大学院で物理学者として過ごした5年間は、科学を通してみる世界の豊かさを実感した5年間であるとともに、科学によってこの世界から失われた彩りに想いを馳せた5年間でもあった。以来、科学を素朴に肯定することも、単純に否定することもできないジレンマのなかで、これからの科学を追いもとめている。陶芸家の河井寛次郎の言葉は、そんな僕にとって一つの指針となっている。

 

「石が歩いてくる 石が笑って来る こういう思想と、科学とはどうつながるのかという質問ですが、なるほど、科学者が世界に与える世界像では、石は笑わない。しかし、そういう世界像をつくっているその行為においては、科学者は石とともに笑っていたりします。生命の流れの真の姿は、ここにあるのです。このことは科学者にとっても、芸術家にとっても同じです」(河井寛次郎)

 

 陶芸家として毎日土をこね、土と交わることを通じて、河井寛次郎は土とともに笑い、石とともに笑い、その奥にある生命に触れていた。その行為をひとは科学と呼ばないかもしれないが、寛次郎はある意味で、現代科学よりもよほど的確に生命の流れを捉えていた。物質としての生命ではなく、生命としての生命。その理解は、ものとわたしの切断ではなく、ものとわたしの交わりにおいてなされていく。

 

 民芸思想、科学哲学、あるいは比較文化論の書籍などを参考としつつ、石とともに笑う科学、芸術、暮らしのあり方を考えていきたい。

 

【第3回】余白/blank

参加されたみなさまの様子をみつつ、またその頃に松葉舎研究コースで取り組んでいる内容も踏まえてもっとも新鮮なトピックを扱えるよう、第3回の内容はさしあたり余白/blankとして残しておきたいと思います。 

 

※カリキュラム内容は都合につき変更する可能性がございます。

 

スケジュール

2022年10月 - 2023年3月

第3金曜日19時00分 - 21時30分

 

【第1回】10月21日、11月18日(11月17日)

【第2回】12月16日、1月20日(1月19日)

【第3回】2月17日、3月17日(3月16日)

 

ゼミ日となる11月18日、1月20日、3月17日は参加者全員に発表いただけるよう少人数での開催となります。
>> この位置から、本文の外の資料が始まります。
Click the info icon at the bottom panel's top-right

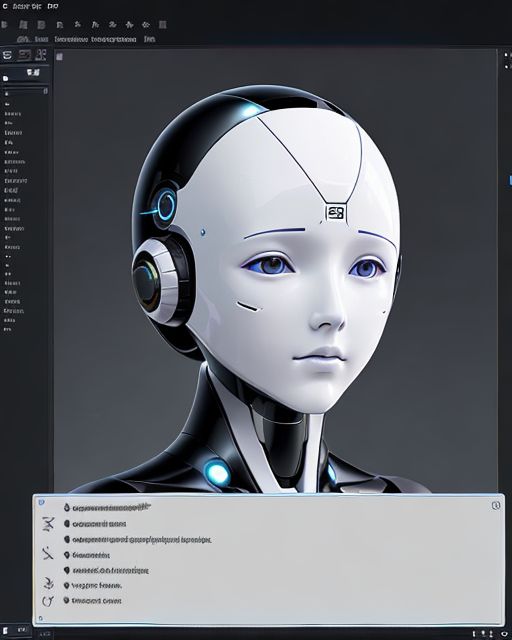[x=496, y=505]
応募者多数の場合は、予備日の11月17日、1月19日、3月16日に人数を分けて開催したいと思います。

 

開催場所

ファッション私塾 coconogacco の教室(最寄り駅:浅草橋、東日本橋、馬喰横山)をお借りして開催します。(※写真は引っ越し前の coconogacco 教室となります。現在の教室も同じインテリアデザイナーによる内装となりますので雰囲気のご参考としてください)

受講料

【レクチャー単発】4,500円(税込4,950円)

いずれかの回のレクチャーのみに参加される方。定員2〜30名程度。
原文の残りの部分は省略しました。